[Stored data]
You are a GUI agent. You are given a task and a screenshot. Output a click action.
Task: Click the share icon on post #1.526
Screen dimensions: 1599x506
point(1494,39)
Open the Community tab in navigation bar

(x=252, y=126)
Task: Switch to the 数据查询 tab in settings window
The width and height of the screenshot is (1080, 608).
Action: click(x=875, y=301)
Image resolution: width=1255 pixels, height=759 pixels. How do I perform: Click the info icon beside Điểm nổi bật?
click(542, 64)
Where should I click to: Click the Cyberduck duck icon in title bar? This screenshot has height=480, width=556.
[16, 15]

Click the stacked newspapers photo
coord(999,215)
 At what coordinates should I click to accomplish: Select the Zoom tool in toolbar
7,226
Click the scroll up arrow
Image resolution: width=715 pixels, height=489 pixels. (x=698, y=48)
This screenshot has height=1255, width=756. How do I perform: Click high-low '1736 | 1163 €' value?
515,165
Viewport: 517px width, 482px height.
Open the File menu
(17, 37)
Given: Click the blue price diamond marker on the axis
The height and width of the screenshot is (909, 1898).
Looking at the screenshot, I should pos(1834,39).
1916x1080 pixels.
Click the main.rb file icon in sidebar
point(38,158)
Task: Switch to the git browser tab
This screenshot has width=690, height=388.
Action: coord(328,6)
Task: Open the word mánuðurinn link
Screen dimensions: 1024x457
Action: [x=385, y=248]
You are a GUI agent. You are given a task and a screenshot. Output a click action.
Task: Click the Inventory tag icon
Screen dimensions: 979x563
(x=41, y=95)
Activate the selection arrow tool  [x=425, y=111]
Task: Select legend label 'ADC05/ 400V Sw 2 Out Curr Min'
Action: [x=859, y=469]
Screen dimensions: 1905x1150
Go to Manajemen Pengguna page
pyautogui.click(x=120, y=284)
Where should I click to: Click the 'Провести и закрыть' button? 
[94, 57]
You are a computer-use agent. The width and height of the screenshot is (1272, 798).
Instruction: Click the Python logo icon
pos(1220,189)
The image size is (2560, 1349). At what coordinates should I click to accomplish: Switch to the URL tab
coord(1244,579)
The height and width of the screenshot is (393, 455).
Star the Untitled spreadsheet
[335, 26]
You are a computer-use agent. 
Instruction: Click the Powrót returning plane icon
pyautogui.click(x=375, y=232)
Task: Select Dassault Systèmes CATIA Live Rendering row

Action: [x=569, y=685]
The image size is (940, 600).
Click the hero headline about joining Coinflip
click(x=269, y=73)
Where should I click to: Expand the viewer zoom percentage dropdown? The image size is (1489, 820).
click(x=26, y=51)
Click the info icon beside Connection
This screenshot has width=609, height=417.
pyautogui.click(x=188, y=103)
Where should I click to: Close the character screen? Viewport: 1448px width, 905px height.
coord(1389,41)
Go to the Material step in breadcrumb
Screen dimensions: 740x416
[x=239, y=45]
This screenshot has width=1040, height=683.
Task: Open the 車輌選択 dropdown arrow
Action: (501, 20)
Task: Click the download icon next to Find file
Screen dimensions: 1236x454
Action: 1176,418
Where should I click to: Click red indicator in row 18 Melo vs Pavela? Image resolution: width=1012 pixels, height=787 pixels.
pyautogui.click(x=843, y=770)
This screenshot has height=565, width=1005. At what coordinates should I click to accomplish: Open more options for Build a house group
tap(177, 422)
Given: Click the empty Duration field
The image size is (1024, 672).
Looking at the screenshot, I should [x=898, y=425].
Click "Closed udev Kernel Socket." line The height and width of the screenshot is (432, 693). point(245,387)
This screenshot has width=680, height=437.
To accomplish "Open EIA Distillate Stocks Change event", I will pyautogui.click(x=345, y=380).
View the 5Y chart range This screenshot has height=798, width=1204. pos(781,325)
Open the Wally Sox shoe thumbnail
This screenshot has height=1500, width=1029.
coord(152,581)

* **Description of the task**:
Repeat the records exactly, including every line.

* **Task output**:
You are a GUI agent. You are given a task and a screenshot. Output a click action.
Task: Click the share icon on post #1.526
Screen dimensions: 1599x506
point(1494,39)
Open the Community tab in navigation bar

(x=252, y=126)
Task: Switch to the 数据查询 tab in settings window
The width and height of the screenshot is (1080, 608).
Action: click(x=875, y=301)
Image resolution: width=1255 pixels, height=759 pixels. How do I perform: Click the info icon beside Điểm nổi bật?
click(542, 64)
Where should I click to: Click the Cyberduck duck icon in title bar? This screenshot has height=480, width=556.
[16, 15]

Click the stacked newspapers photo
coord(999,215)
 At what coordinates should I click to accomplish: Select the Zoom tool in toolbar
7,226
Click the scroll up arrow
Image resolution: width=715 pixels, height=489 pixels. (x=698, y=48)
This screenshot has height=1255, width=756. How do I perform: Click high-low '1736 | 1163 €' value?
515,165
Viewport: 517px width, 482px height.
Open the File menu
(17, 37)
Given: Click the blue price diamond marker on the axis
The height and width of the screenshot is (909, 1898).
Looking at the screenshot, I should pos(1834,39).
1916x1080 pixels.
Click the main.rb file icon in sidebar
point(38,158)
Task: Switch to the git browser tab
This screenshot has width=690, height=388.
Action: coord(328,6)
Task: Open the word mánuðurinn link
Screen dimensions: 1024x457
Action: [x=385, y=248]
You are a GUI agent. You are given a task and a screenshot. Output a click action.
Task: Click the Inventory tag icon
Screen dimensions: 979x563
(x=41, y=95)
Activate the selection arrow tool  [x=425, y=111]
Task: Select legend label 'ADC05/ 400V Sw 2 Out Curr Min'
Action: [x=859, y=469]
Screen dimensions: 1905x1150
Go to Manajemen Pengguna page
pyautogui.click(x=120, y=284)
Where should I click to: Click the 'Провести и закрыть' button? 
[94, 57]
You are a computer-use agent. The width and height of the screenshot is (1272, 798).
Instruction: Click the Python logo icon
pos(1220,189)
The image size is (2560, 1349). At what coordinates should I click to accomplish: Switch to the URL tab
coord(1244,579)
The height and width of the screenshot is (393, 455).
Star the Untitled spreadsheet
[335, 26]
You are a computer-use agent. 
Instruction: Click the Powrót returning plane icon
pyautogui.click(x=375, y=232)
Task: Select Dassault Systèmes CATIA Live Rendering row

Action: [x=569, y=685]
The image size is (940, 600).
Click the hero headline about joining Coinflip
click(x=269, y=73)
Where should I click to: Expand the viewer zoom percentage dropdown? The image size is (1489, 820).
click(x=26, y=51)
Click the info icon beside Connection
This screenshot has width=609, height=417.
pyautogui.click(x=188, y=103)
Where should I click to: Close the character screen? Viewport: 1448px width, 905px height.
coord(1389,41)
Go to the Material step in breadcrumb
Screen dimensions: 740x416
[x=239, y=45]
This screenshot has width=1040, height=683.
Task: Open the 車輌選択 dropdown arrow
Action: (501, 20)
Task: Click the download icon next to Find file
Screen dimensions: 1236x454
Action: 1176,418
Where should I click to: Click red indicator in row 18 Melo vs Pavela? Image resolution: width=1012 pixels, height=787 pixels.
pyautogui.click(x=843, y=770)
This screenshot has height=565, width=1005. At what coordinates should I click to accomplish: Open more options for Build a house group
tap(177, 422)
Given: Click the empty Duration field
The image size is (1024, 672).
Looking at the screenshot, I should [x=898, y=425].
Click "Closed udev Kernel Socket." line The height and width of the screenshot is (432, 693). point(245,387)
This screenshot has width=680, height=437.
To accomplish "Open EIA Distillate Stocks Change event", I will pyautogui.click(x=345, y=380).
View the 5Y chart range This screenshot has height=798, width=1204. pos(781,325)
Open the Wally Sox shoe thumbnail
This screenshot has height=1500, width=1029.
coord(152,581)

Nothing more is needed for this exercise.